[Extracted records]
%%
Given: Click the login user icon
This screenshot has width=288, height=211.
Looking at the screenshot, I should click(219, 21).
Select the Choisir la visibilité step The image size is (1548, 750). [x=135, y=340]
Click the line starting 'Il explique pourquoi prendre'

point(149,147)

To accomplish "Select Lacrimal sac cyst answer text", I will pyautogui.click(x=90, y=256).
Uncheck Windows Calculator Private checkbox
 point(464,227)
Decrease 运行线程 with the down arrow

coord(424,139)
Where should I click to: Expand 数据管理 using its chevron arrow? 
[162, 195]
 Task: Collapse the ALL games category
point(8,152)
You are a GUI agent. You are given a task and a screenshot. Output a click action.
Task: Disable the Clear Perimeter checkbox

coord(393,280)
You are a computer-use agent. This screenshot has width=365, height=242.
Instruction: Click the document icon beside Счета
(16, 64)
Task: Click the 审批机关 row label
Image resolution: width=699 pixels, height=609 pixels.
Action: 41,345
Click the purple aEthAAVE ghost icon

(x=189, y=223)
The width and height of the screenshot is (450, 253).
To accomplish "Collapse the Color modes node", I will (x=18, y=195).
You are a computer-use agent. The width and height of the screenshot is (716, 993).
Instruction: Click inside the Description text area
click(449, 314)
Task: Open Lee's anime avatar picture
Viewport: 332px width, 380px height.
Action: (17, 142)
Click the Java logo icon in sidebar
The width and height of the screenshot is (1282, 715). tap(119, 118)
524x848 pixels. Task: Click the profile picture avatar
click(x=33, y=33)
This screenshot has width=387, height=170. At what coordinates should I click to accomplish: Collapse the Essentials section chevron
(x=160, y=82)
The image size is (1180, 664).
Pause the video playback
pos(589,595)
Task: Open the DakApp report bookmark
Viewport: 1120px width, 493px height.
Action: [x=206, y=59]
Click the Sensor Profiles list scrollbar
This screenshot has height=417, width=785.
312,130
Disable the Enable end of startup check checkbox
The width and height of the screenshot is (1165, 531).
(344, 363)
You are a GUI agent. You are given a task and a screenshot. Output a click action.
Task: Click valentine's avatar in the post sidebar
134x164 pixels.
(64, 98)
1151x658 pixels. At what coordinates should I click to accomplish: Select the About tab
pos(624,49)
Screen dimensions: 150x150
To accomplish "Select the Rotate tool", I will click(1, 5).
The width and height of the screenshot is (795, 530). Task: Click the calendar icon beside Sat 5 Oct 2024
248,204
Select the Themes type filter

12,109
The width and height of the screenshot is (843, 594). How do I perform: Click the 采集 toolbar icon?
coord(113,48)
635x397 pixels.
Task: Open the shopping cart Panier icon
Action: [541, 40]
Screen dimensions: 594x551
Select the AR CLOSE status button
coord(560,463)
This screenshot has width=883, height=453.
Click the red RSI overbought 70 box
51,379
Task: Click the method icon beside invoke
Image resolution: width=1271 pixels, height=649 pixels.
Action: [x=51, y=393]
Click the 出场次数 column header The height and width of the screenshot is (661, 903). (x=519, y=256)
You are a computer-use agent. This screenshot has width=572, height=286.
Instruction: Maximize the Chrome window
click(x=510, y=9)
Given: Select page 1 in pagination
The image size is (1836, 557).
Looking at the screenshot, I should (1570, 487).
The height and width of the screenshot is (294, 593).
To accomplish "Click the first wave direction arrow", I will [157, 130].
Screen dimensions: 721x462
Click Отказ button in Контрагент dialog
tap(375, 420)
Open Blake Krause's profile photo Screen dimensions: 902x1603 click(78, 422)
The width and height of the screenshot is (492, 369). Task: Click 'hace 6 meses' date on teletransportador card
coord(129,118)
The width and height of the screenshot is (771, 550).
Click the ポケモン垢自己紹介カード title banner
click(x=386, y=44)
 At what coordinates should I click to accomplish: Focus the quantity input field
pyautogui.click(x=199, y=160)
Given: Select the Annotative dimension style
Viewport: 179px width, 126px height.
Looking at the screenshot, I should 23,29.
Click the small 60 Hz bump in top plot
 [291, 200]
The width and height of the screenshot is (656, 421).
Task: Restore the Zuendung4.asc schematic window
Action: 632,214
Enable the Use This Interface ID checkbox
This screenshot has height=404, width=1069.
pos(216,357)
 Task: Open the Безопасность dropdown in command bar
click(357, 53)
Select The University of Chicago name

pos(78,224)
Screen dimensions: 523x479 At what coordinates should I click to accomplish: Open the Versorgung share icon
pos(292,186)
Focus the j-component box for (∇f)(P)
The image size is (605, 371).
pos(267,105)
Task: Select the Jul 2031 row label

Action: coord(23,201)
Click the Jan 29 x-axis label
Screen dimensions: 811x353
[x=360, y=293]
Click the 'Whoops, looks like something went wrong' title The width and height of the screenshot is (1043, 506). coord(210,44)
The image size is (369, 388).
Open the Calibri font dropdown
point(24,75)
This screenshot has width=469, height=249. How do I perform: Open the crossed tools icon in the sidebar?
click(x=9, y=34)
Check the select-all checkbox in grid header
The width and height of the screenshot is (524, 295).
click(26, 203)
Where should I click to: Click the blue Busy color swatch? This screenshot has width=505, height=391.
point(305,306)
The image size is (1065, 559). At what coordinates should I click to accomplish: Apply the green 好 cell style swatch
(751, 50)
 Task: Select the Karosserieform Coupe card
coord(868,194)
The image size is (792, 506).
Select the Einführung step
%%
Scan the entries above for the word "step" and collect each line holding it.

* Result of this exercise:
Select the Choisir la visibilité step The image size is (1548, 750). [x=135, y=340]
Select the Einführung step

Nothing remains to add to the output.